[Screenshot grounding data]
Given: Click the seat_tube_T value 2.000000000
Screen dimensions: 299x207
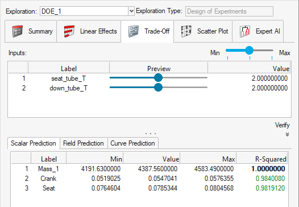Looking at the screenshot, I should coord(269,78).
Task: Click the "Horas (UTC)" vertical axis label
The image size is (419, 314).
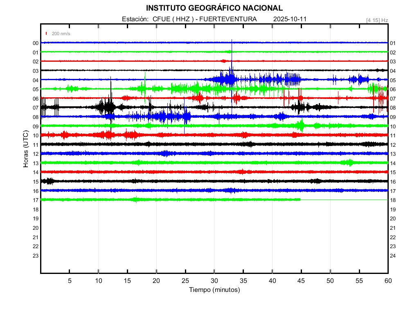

Directions for this task:
When you copy the data, keep every line exact and leave out each picture.

Expected answer:
Given: Click the seat_tube_T value 2.000000000
Screen dimensions: 299x207
Looking at the screenshot, I should coord(269,78).
Task: Click the "Horas (UTC)" vertical axis label
The image size is (419, 314).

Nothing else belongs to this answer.